In a televised address to mark one week since Shukr's death, Hezbollah leader Hassan Nasrallah said Tuesday his group would retaliate "alone or in the context of a unified response from all the axis" of Iran-backed groups in the region.
The United States, which has sent extra warships and jets to the region, urged both Iran and Israel to avoid an escalation.
President Joe Biden had calls with Jordan's King Abdullah II, the Qatari emir, Sheikh Tamim bin Hamad Al Thani, and Egyptian President Abdel Fattah al-Sisi on Tuesday.
"No one should escalate this conflict. We've been engaged in intense diplomacy with allies and partners, communicating that message directly to Iran.
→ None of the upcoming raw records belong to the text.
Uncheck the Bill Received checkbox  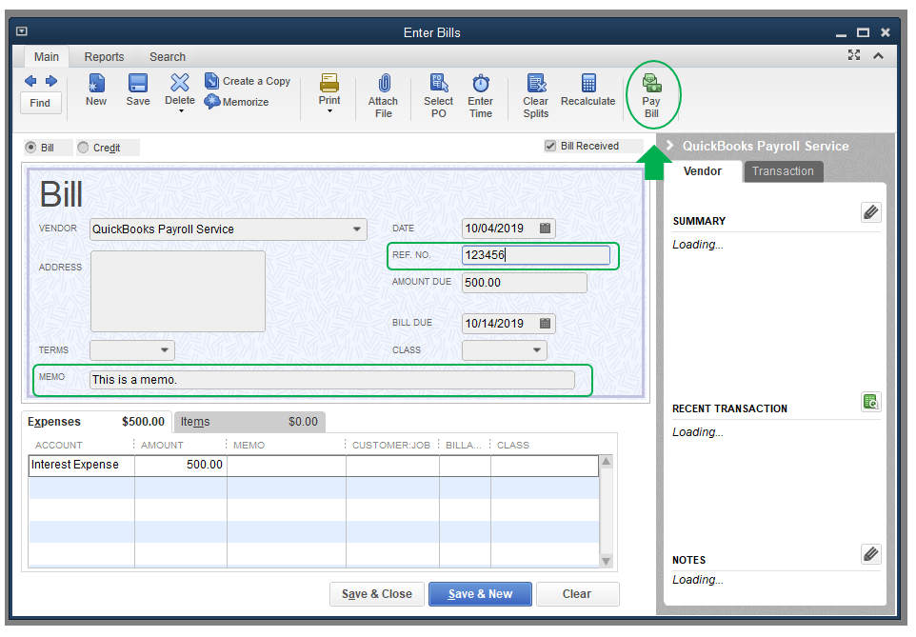click(x=549, y=146)
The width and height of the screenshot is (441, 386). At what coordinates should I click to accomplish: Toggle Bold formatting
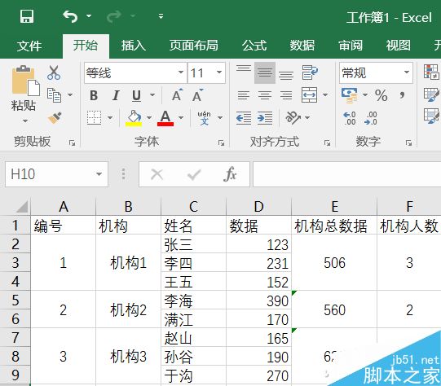94,95
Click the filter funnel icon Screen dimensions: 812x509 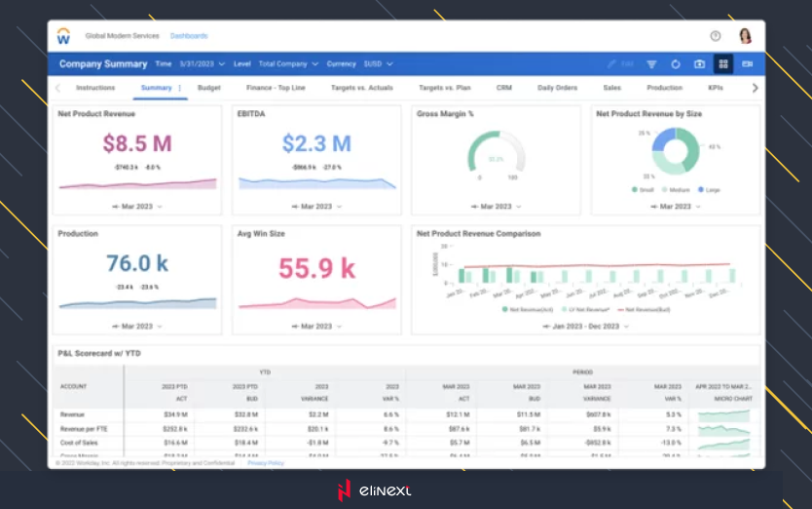pyautogui.click(x=652, y=64)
We communicated that message directly to Israel," Blinken told reporters.
Iranian President Masoud Pezeshkian told his French counterpart Emmanuel Macron in a telephone call that the West "should immediately stop selling arms and supporting" Israel if it wants to prevent war, his office said.
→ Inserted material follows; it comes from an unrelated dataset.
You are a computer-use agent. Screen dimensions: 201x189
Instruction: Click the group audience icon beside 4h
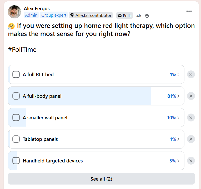[x=147, y=16]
The Jeddah-based Organisation of Islamic Cooperation met on Wednesday to discuss the situation in the Middle East.
Gambian Foreign Minister Mamadou Tangara, whose country currently chairs the bloc, said the "heinous" killing of Haniyeh risked "leading to a wider conflict that could involve the entire region".
Israel has not commented on Haniyeh's killing but confirmed it had carried out the strike on Shukr.
It held the Hezbollah commander responsible for a rocket attack in the Israeli-annexed Golan Heights that killed 12 children.
- Flights cancelled -
Hezbollah has traded near-daily cross-border fire with Israeli troops throughout the Gaza war.
The group said Tuesday that six of its fighters were killed in Israeli strikes on south Lebanon and that it had launched "dozens of Katyusha rockets" at a military base in the Golan Heights in retaliation.
Numerous airlines have suspended flights to Lebanon or limited them to daylight hours.
The Israel-Hamas war in the Gaza Strip, triggered by the Palestinian group's unprecedented October 7 attack on Israel, has already drawn in Iran-backed militants in Syria, Lebanon, Iraq and Yemen.
Palestinian militants seized 251 hostages, 111 of whom are still held in Gaza, including 39 the Israeli military says are dead.
Israel's retaliatory military campaign in Gaza has killed at least 39,677 people, according to the Hamas-run territory's health ministry, which does not give details of civilian and militant deaths.
The toll included two dozen deaths in the past 24 hours, according to ministry figures.
Israel said that its air force had "struck dozens of terror targets throughout the Gaza Strip" over the past day.